A certain amount of command and control, exercised through a hierarchy is often necessary to get work done. I suggest temporary, negotiated hierarchies so that teams can form and re-form depending on what needs to be done. Reorganization can be inherent in the enterprise structure and not a cataclysmic event that happens only when management systems fail.
We are in the early stages of an emerging era where network modes of organization dominate over institutions and markets. Networks naturally route around hierarchy. Networks also enable work to be done cooperatively, as opposed to collaboratively in institutions or competitive markets.
What would an organization look like with looser hierarchies and stronger networks? Probably a lot more human, retrieving some of the intimacy and cooperation of tribal groups. We already have other ways of organizing work. Orchestras are not teams, and neither are jazz ensembles. There may be teamwork on a theatre production but the cast is not a team. It is more like a community of practice, with strong and weak social ties.

□ □ □

PROBLEM TO WORK ON >> Repeat word for word the part of the passage on hierarchies and networks starting at "We are in the" and ending at "weak social ties.".

DATA >>
□ □ □

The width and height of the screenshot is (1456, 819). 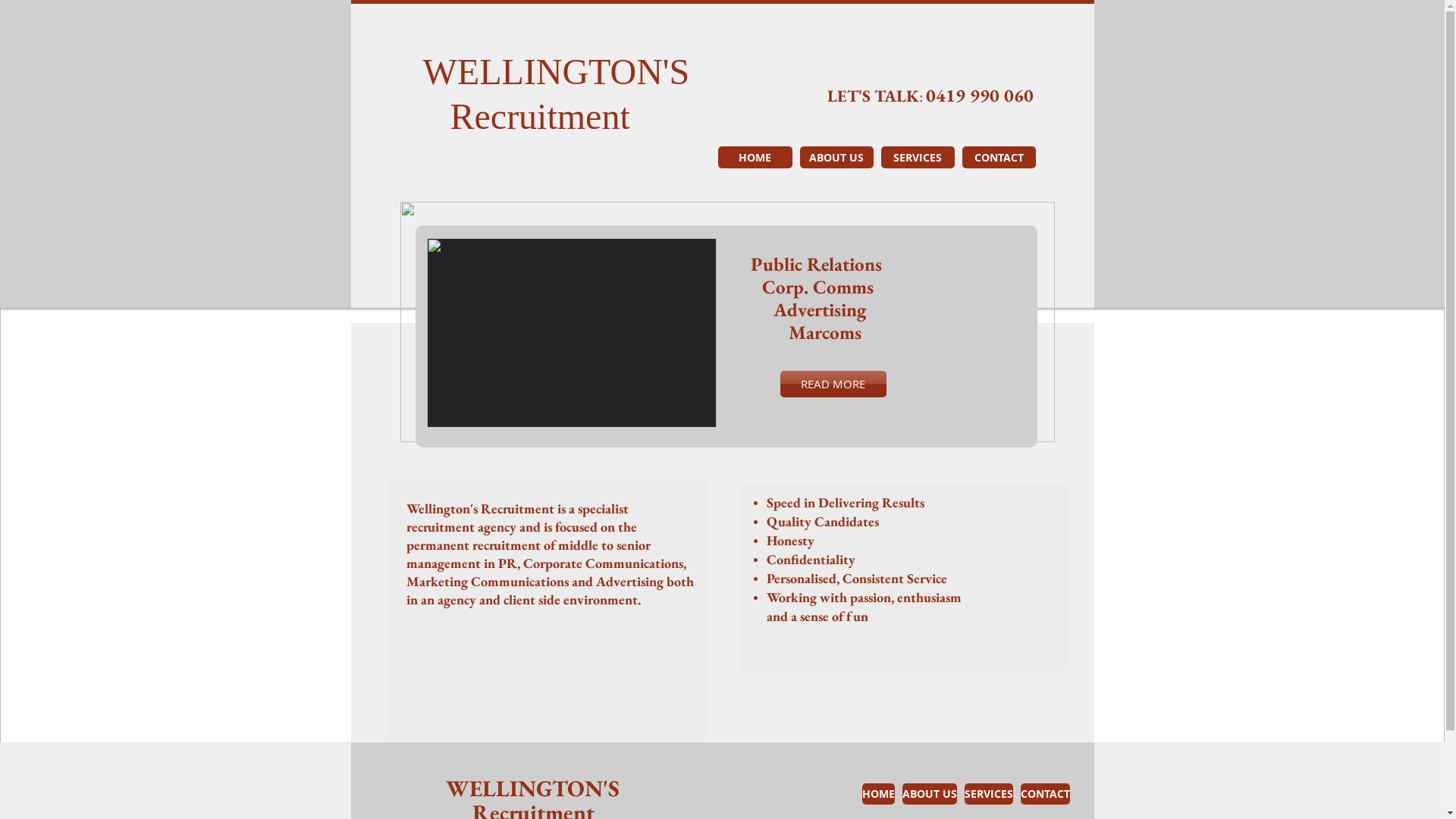 I want to click on 'HOME', so click(x=754, y=157). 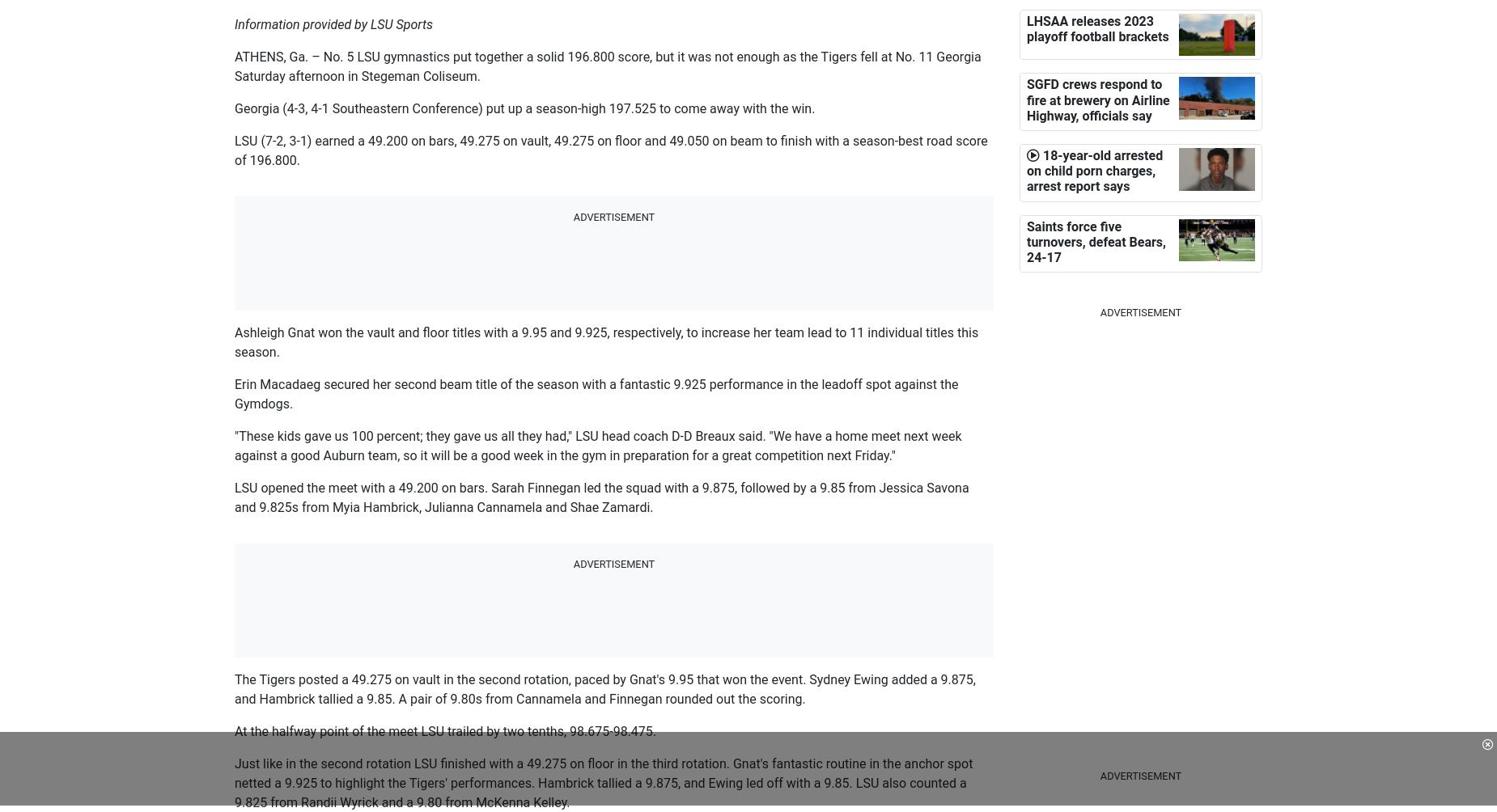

□ □ □

ANSWER TO THIS EXERCISE >>
We are in the early stages of an emerging era where network modes of organization dominate over institutions and markets. Networks naturally route around hierarchy. Networks also enable work to be done cooperatively, as opposed to collaboratively in institutions or competitive markets.
What would an organization look like with looser hierarchies and stronger networks? Probably a lot more human, retrieving some of the intimacy and cooperation of tribal groups. We already have other ways of organizing work. Orchestras are not teams, and neither are jazz ensembles. There may be teamwork on a theatre production but the cast is not a team. It is more like a community of practice, with strong and weak social ties.